Ferdinand Graf von Zeppelin (Count of) first had the idea of using a gas filled balloon for mass transportation during a visit to the United States. Since he was offered an ascent with a free balloon, he wracked his brain about how to navigate and direct such a balloon.
When in July 2nd 1900, 110 years from now, the first Zeppelin airship LZ1 took off, this event marked a milestone in the history of aviation. Aboard the 18 minutes flight were 5 passengers and 350kg of ballast. With the biggest problem being a relatively high gas loss of the mantle, the LZ1 was equipped with two Daimler motors of 16 horsepower each for forward thrust. After having used up the initial funds for the project, additional financing was provided by a lottery to finish building a second airship in 1904. The 1908 LZ4 was able to fly for over 24 hours.
After the death of Graf von Zeppelin in 1917 more airships were constructed. During WWI those ships were designated for military usage to transport 40,000 passengers over 200,000 km. After the war, the Zeppelin was again employed as a means of civil transport.

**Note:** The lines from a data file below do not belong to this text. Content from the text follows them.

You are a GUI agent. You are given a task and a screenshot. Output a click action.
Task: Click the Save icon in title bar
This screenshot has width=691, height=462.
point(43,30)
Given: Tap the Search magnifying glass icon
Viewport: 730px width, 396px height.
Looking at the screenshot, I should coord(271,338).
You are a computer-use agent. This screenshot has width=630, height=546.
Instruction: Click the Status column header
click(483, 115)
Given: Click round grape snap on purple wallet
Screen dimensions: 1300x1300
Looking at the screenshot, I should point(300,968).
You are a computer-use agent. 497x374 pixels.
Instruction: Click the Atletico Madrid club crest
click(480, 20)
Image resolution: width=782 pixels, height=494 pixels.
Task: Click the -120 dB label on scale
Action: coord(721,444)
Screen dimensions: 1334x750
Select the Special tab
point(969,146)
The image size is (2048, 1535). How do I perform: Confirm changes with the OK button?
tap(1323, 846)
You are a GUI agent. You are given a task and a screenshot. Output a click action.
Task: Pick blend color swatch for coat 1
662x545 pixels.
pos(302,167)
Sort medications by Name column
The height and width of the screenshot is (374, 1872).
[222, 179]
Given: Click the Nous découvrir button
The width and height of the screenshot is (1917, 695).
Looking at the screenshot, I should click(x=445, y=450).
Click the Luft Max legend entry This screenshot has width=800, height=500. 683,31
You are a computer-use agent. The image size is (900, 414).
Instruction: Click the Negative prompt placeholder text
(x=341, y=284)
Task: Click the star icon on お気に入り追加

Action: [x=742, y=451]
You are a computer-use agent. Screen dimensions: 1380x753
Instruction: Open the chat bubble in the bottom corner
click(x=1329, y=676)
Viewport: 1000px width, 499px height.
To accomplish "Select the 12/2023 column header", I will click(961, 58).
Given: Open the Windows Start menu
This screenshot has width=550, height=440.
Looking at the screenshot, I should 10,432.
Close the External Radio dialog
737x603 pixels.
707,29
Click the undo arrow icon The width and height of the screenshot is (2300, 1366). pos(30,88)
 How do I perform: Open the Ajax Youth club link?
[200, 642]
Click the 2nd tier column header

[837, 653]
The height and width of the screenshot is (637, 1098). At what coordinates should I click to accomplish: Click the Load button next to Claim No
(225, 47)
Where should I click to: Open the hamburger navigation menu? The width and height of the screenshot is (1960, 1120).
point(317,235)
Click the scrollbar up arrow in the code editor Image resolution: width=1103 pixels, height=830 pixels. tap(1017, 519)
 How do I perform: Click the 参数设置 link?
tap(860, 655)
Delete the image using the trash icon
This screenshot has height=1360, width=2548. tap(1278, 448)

Most popular for its 299 hour cruise from Friedrichshaven, Germany over Tokyo and Los Angeles to New York was the 1928 LZ 127. This 237m long Zeppelin was designed to carry 30 tons of payload. The tragic burn out of the LZ 129 (“Hindenburg”), carrying 97 passengers out of who 62 persons survived the accident, initiated the end of airship aviation in 1936. Although it achieved many technological achievements, the Zeppelin will forever be remembered for the fiery Hindenburg disaster of 1937. Before this disaster, the Hindenburg was considered the fastest and most comfortable way to cross the Atlantic Ocean.
What happened to the Zeppelin?
In 2000, one hundred years after the first ascent, a novel Zeppelin prototype was built. The 75 meter LZ N07 was meant to revolutionize airship aviation with top notch technology. So far, this airship could only be employed for tourist transport on scenic flights. A Zeppelin can reportedly fly on pure solar power and can be designed for secure passenger transportation. Recent announcements to build energy efficient airships, like the “Cargo Lifter” have not been put into practice.